## Stored data
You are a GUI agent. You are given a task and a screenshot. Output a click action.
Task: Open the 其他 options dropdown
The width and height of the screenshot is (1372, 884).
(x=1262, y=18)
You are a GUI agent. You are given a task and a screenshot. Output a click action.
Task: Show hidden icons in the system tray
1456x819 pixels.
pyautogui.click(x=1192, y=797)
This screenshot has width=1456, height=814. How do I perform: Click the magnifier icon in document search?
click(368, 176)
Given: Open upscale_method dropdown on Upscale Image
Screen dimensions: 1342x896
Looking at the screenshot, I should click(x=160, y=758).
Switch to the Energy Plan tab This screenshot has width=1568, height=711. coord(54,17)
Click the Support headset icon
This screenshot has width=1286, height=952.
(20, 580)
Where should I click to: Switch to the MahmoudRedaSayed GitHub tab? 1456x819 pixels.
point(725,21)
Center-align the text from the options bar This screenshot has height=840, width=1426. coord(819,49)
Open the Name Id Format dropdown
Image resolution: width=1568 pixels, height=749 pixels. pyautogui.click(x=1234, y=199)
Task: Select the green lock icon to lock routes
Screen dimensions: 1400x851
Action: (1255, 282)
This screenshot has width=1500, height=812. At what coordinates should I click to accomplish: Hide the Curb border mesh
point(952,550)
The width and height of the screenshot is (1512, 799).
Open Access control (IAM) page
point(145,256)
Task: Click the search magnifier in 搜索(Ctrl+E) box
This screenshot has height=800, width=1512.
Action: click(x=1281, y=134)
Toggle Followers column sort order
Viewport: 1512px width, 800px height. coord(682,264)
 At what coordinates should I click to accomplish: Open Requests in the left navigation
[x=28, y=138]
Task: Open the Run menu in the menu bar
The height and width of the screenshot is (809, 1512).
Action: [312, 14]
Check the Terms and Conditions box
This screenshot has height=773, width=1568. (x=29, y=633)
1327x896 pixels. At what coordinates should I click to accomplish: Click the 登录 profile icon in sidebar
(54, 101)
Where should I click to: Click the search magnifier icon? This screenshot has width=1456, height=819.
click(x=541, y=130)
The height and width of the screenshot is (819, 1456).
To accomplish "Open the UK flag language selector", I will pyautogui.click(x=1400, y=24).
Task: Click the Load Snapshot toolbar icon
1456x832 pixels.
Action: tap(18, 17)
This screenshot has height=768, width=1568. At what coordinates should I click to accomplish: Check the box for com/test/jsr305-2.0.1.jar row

## Exercise instructions
Please write out all of the records above, character for character.

## Exercise output
You are a GUI agent. You are given a task and a screenshot. Output a click action.
Task: Open the 其他 options dropdown
The width and height of the screenshot is (1372, 884).
(x=1262, y=18)
You are a GUI agent. You are given a task and a screenshot. Output a click action.
Task: Show hidden icons in the system tray
1456x819 pixels.
pyautogui.click(x=1192, y=797)
This screenshot has width=1456, height=814. How do I perform: Click the magnifier icon in document search?
click(368, 176)
Given: Open upscale_method dropdown on Upscale Image
Screen dimensions: 1342x896
Looking at the screenshot, I should click(x=160, y=758).
Switch to the Energy Plan tab This screenshot has width=1568, height=711. coord(54,17)
Click the Support headset icon
This screenshot has width=1286, height=952.
(20, 580)
Where should I click to: Switch to the MahmoudRedaSayed GitHub tab? 1456x819 pixels.
point(725,21)
Center-align the text from the options bar This screenshot has height=840, width=1426. coord(819,49)
Open the Name Id Format dropdown
Image resolution: width=1568 pixels, height=749 pixels. pyautogui.click(x=1234, y=199)
Task: Select the green lock icon to lock routes
Screen dimensions: 1400x851
Action: (1255, 282)
This screenshot has width=1500, height=812. At what coordinates should I click to accomplish: Hide the Curb border mesh
point(952,550)
The width and height of the screenshot is (1512, 799).
Open Access control (IAM) page
point(145,256)
Task: Click the search magnifier in 搜索(Ctrl+E) box
This screenshot has height=800, width=1512.
Action: click(x=1281, y=134)
Toggle Followers column sort order
Viewport: 1512px width, 800px height. coord(682,264)
 At what coordinates should I click to accomplish: Open Requests in the left navigation
[x=28, y=138]
Task: Open the Run menu in the menu bar
The height and width of the screenshot is (809, 1512).
Action: [312, 14]
Check the Terms and Conditions box
This screenshot has height=773, width=1568. (x=29, y=633)
1327x896 pixels. At what coordinates should I click to accomplish: Click the 登录 profile icon in sidebar
(54, 101)
Where should I click to: Click the search magnifier icon? This screenshot has width=1456, height=819.
click(x=541, y=130)
The height and width of the screenshot is (819, 1456).
To accomplish "Open the UK flag language selector", I will pyautogui.click(x=1400, y=24).
Task: Click the Load Snapshot toolbar icon
1456x832 pixels.
Action: tap(18, 17)
This screenshot has height=768, width=1568. At what coordinates should I click to accomplish: Check the box for com/test/jsr305-2.0.1.jar row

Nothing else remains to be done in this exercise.